Countable convergence-determining class for weak convergence of probability measures

Question

Suppose that $E$ is a Polish space.

Portmanteau theorem asserts that a sequence $(\mu_n)$ of Borel probability measures weakly converges to a Borel probability measure $\mu$ (shortly, $\mu_n\overset{w}{\to\mu}$) if and only if $\limsup_n \mu_n(C)\le \mu(C)$ for all closed set $C\subset E$. My question is whether there exists a countable convergence-determining class of closed sets.
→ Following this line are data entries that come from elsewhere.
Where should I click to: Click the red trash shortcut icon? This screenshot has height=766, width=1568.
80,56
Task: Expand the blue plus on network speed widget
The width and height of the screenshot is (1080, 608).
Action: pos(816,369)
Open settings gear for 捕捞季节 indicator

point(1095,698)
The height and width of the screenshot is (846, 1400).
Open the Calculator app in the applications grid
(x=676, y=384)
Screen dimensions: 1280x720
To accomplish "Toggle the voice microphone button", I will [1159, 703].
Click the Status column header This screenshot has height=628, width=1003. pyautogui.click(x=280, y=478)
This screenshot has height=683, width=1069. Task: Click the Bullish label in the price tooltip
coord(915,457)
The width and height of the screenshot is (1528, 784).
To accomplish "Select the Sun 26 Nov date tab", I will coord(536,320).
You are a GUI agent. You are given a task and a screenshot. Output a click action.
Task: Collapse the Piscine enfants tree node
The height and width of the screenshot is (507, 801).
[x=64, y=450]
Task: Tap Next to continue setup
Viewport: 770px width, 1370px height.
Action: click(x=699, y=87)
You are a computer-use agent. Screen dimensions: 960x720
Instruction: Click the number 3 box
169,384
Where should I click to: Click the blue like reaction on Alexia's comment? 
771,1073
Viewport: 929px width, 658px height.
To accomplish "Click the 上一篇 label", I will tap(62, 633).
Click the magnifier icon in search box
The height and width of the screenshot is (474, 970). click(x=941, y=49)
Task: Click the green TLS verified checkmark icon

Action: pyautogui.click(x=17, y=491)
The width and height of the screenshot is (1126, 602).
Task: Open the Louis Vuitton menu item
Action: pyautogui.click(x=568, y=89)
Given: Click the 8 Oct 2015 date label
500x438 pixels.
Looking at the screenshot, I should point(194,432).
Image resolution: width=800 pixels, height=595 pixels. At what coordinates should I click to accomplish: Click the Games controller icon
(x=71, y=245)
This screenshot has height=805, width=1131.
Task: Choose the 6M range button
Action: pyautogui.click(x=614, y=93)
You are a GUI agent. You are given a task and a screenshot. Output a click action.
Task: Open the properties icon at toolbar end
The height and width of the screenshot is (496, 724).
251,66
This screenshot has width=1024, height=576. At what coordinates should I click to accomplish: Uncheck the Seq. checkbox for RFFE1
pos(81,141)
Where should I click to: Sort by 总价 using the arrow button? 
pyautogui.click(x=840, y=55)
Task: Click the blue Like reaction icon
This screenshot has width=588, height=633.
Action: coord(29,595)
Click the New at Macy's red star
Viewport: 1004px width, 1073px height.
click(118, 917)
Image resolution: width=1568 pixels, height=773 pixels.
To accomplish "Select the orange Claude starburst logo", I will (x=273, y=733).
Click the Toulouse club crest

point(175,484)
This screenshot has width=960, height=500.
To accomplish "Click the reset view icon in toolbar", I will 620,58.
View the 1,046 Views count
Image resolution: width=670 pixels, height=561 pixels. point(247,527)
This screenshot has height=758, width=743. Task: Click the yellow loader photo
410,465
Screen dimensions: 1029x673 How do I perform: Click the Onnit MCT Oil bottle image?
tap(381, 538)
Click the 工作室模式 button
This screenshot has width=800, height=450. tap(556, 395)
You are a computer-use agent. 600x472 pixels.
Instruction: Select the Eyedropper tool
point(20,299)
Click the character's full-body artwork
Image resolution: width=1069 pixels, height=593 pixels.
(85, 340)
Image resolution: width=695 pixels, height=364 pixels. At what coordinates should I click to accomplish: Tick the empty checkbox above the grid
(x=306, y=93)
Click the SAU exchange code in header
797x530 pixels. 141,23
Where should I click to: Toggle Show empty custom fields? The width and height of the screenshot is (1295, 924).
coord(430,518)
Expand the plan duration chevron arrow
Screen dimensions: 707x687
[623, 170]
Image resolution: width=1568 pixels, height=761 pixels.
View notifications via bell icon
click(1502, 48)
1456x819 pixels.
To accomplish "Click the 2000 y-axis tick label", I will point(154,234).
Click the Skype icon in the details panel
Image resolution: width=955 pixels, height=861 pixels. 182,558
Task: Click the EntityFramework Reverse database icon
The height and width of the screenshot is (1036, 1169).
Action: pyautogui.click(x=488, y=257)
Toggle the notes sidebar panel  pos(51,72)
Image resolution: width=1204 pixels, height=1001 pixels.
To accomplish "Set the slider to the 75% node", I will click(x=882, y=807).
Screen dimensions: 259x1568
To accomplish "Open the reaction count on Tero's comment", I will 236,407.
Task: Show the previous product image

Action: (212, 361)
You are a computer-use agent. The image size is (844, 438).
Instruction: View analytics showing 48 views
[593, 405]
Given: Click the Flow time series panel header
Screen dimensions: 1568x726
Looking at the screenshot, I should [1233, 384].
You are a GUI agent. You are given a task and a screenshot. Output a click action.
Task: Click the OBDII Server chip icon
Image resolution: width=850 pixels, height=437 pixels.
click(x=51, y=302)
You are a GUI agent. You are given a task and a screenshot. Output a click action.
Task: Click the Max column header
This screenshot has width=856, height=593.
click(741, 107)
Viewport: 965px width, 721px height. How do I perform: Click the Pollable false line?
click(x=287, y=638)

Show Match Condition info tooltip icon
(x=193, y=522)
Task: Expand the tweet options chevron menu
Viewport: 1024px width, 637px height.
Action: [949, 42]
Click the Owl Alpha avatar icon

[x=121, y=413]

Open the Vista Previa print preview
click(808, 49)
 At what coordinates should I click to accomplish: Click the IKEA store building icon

Namely, if there exists a countable collection $\mathcal C$ of closed subsets of $E$ such that $\limsup_n \mu_n(C)\le \mu(C)$ for all closed set $C\in\mathcal C$ implies that $\mu_n\overset{w}{\to\mu}$.

Answer 1

Let $E$ be any separable space. The assertion is equivalent to ($*$) $\liminf_{n\to \infty} \mu_n(U) \geq \mu(U)$ for any open $U \subset E$. Since $E$ is separable, there is a countable base $\cal{U}$, which is $\cap$- and $\cup$-stable, for the open sets in $E$. This $\cal{U}$ is "convergence-determining" for open sets. Let $U$ be an arbitrary open subset of $E$. Then there is a sequence $U_k$ in $\cal{U}$ with $U_k \uparrow U$. But then $\liminf_n \mu_n(U) \geq \liminf_n \mu_n(U_k) \geq \mu(U_k)$ for any $k \in \mathbb{N}$, since $\mu_n(U) \geq \mu_n({U_k})$. Since $\mu(U_k) \uparrow \mu(U)$ ($*$) follows.